Юрий отложил тетрадь. Впрочем, он и так отлично помнил, что там, на последних страницах. Это письмо он переписывал четыре раза. Сначала написал длинное и злое, полное упреков и разных предположений. Но не отправил его, а тут же написал еще одно — совсем коротенькое, всего несколько слов: «Почему ты не пишешь? Почему? Почему? Почему?» И сразу подумал, что ведь он ничего не знает, может быть, Оля больна; может быть, что-нибудь случилось, а тут еще он со своими требованиями... И тогда появилось третье письмо — простое и мягкое. Его Юрий переписал еще разок и отправил...
...На маленьких контрольных экранах осциллографов запрыгали, затрепетали зеленые стремительные змейки, и большой оранжевый экран тоже ожил, наливаясь изнутри светом. Не давая ему погаснуть, точно стрелка огромного секундомера, побежал по кругу узкий луч.
Экран был пуст — ни одной цели.
И теперь, сидя в темной аппаратной перед чистым экраном, Юрий уже не мог думать ни о чем другом — только о тягаче с почтой, который сейчас приближался к роте. Точно гипнотизер, который весь застывает в напряжении, усилием воли заставляя себя увидеть и почувствовать каждое предстоящее движение гипнотизируемого, каждый его шаг, точно так же и Юрий сейчас видел, почти физически ощущал путь тягача. Вот он грохочет мимо полуразвалившегося, заброшенного сарая, вот медленно спускается по пологому склону, вот скрипит, стонет под ним промерзший, бревенчатый мостик, вот тягач разворачивается, идет мимо занесенных снегом офицерских домиков, мимо столовой, к казарме...
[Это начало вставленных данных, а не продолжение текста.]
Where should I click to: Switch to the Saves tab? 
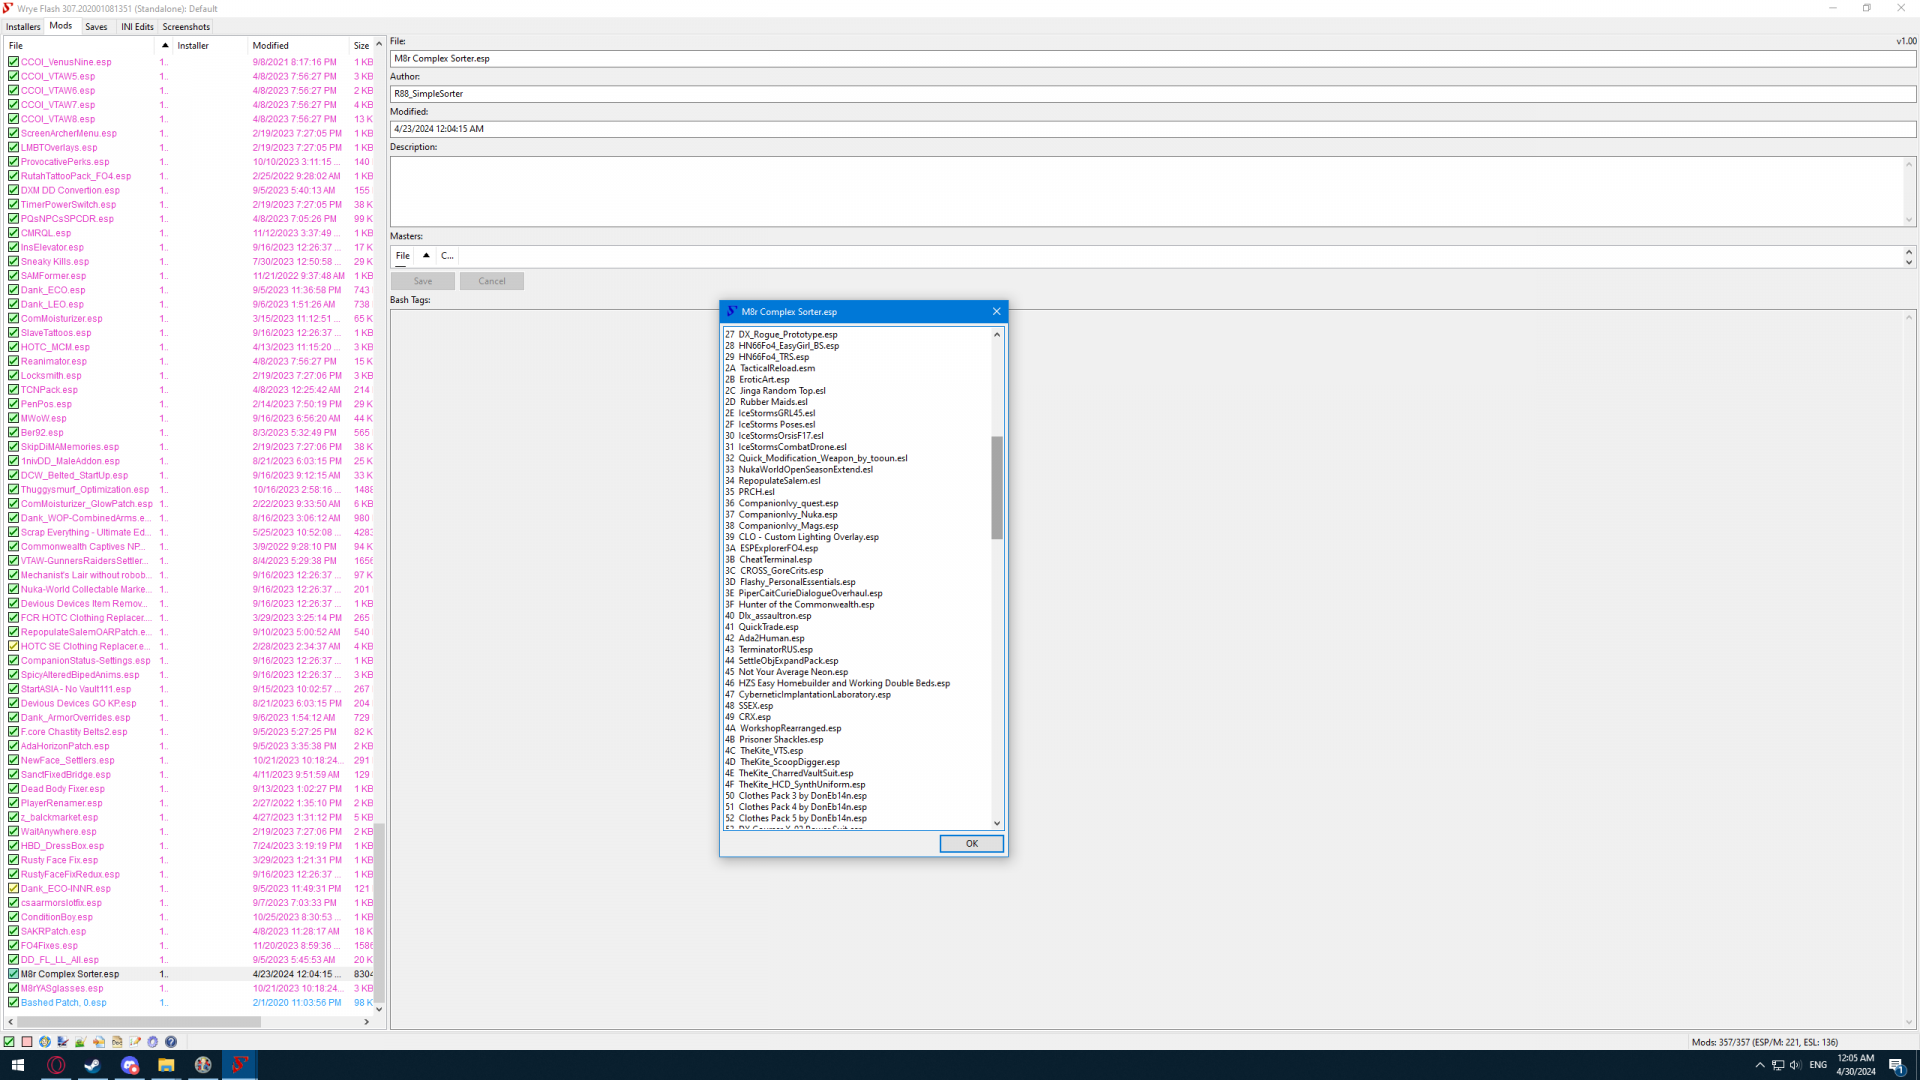96,27
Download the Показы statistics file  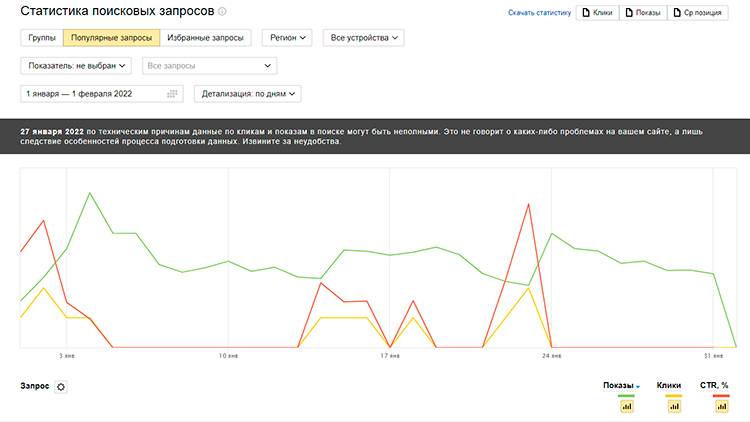641,14
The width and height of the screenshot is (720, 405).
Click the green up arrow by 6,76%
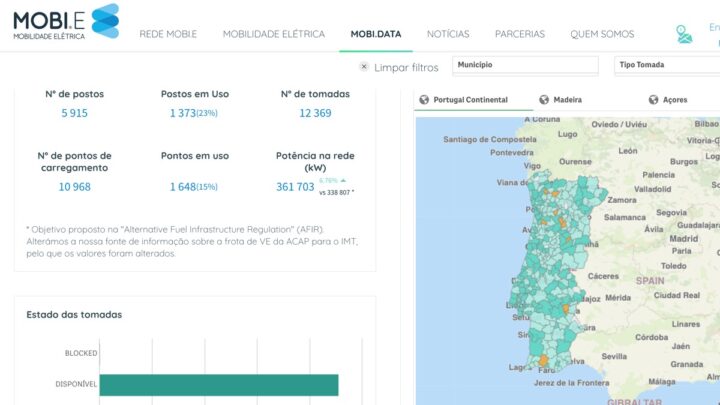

«Что мне волноваться? Я ведь не надеюсь сегодня получить письмо, — говорил Юрий сам себе. — В прошлый раз я был уверен, что получу, и ничего не получил, и в позапрошлый раз тоже — почему же теперь будет? Конечно, не будет. Я даже совершенно уверен, что не будет...»
Так он внушал себе, а сам втайне надеялся, что если станет так думать, то на самом деле письмо непременно будет. И в то же время он понимал, что обманывает себя, что он только говорит себе, будто не ждет, а сам все равно ждет, ждет точно так же, как неделю, как месяц назад, а значит, скорее всего письма не будет. И тогда тут же он утешал себя, что все это глупость, суеверие и что бы он ни думал сейчас, от этого все равно уже ничего не изменится...
Наконец он не выдержал и, не отрываясь от экрана, позвонил в казарму дневальному.
— Корзинкин! Это ты, Корзинкин? — сказал он. — Послушай, Корзинкин, тягач пришел?
— Пришел! Только что! — захлебываясь, радостно сообщил дневальный. — Писем навалом!
3
Тягач спустился по пологому склону небольшой сопки, прогрохотал через бревенчатый мостик, резко развернулся. Фары выхватили из темноты занесенные снегом офицерские домики, столовую, радиоприемный центр и антенны, тоже наполовину утонувшие в снегу и потому непривычно приземистые, даже вовсе не похожие на антенны. Как только гусеницы лязгнули в последний раз и тягач замер возле казармы, его сразу же окружили солдаты. Они старались заглянуть в крытый брезентом кузов, лезли в кабину, хлопали по плечам водителя.